[Data excerpts]
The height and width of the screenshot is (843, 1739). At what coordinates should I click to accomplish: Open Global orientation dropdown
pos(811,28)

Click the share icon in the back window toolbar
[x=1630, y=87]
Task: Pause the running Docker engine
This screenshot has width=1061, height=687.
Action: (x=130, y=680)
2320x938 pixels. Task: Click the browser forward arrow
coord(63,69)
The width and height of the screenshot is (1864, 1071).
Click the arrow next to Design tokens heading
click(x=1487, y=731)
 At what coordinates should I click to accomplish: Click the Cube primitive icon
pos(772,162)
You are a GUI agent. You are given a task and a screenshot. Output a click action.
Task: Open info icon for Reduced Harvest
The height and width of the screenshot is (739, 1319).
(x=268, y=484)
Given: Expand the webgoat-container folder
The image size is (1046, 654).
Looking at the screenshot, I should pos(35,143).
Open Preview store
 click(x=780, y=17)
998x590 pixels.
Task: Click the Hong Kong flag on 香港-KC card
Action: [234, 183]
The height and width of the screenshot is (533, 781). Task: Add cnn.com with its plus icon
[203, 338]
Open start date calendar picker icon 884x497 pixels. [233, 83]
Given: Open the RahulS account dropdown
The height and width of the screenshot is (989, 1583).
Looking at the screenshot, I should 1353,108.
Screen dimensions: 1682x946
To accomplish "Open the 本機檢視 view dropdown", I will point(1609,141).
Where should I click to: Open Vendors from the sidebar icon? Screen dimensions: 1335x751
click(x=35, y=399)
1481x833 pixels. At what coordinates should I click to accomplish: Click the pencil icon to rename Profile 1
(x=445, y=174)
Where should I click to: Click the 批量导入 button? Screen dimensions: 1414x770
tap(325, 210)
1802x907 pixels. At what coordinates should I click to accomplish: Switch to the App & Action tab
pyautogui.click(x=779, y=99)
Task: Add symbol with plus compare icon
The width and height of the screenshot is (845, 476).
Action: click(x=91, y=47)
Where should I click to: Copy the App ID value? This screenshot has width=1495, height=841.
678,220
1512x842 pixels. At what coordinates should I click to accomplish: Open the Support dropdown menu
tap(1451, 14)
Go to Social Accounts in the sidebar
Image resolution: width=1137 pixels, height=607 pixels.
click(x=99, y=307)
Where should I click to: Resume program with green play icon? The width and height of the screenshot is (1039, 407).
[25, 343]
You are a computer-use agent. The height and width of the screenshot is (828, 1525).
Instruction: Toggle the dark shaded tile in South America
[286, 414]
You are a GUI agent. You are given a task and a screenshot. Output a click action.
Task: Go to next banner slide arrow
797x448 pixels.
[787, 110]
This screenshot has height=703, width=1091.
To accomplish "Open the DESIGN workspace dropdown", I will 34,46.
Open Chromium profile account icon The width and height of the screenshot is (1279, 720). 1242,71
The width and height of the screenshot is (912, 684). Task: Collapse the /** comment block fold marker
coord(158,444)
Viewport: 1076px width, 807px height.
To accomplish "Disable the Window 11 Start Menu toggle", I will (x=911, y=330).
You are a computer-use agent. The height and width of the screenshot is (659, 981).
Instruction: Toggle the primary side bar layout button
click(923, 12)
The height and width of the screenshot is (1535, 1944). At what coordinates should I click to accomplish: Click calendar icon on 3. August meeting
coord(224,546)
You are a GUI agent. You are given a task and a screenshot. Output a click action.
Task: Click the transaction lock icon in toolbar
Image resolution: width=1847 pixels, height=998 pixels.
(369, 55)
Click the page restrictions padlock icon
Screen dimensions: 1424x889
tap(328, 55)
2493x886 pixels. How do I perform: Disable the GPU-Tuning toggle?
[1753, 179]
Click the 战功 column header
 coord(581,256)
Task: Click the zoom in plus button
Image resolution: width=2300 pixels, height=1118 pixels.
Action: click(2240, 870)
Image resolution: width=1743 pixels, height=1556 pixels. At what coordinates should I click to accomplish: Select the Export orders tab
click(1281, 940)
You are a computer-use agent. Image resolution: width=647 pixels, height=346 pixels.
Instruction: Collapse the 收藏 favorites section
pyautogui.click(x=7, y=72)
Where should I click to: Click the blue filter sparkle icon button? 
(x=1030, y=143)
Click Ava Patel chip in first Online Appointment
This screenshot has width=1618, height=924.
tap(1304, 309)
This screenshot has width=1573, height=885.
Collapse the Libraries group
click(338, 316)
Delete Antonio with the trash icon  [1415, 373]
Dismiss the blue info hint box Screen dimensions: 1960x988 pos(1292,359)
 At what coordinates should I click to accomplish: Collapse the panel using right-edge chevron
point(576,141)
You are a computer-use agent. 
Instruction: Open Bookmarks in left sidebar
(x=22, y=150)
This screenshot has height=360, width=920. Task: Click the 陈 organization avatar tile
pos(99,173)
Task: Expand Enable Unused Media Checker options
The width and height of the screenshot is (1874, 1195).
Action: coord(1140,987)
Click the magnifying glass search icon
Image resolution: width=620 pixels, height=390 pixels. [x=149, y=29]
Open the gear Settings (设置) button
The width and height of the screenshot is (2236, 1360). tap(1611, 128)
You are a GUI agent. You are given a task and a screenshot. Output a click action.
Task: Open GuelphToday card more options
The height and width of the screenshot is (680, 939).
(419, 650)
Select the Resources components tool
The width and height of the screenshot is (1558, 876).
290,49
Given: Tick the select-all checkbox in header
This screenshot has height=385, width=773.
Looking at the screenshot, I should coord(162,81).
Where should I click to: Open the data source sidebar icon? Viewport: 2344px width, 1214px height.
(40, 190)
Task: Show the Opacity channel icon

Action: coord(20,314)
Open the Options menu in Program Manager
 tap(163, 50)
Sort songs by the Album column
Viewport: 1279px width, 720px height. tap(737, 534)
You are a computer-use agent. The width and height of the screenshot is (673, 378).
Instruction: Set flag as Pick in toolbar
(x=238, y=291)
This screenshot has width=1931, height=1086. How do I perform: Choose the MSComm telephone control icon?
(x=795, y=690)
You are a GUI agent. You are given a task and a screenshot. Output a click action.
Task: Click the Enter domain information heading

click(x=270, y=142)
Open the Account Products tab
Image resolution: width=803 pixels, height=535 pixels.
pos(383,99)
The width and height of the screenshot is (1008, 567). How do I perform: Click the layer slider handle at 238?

### Exercise prompt
The answer is each line from the entries above in which the word "computer" occurs.

### Solution to the exercise
You are a computer-use agent. The height and width of the screenshot is (828, 1525).
You are a computer-use agent. The height and width of the screenshot is (659, 981).
You are a computer-use agent. Image resolution: width=647 pixels, height=346 pixels.
You are a computer-use agent. 
You are a computer-use agent. The width and height of the screenshot is (673, 378).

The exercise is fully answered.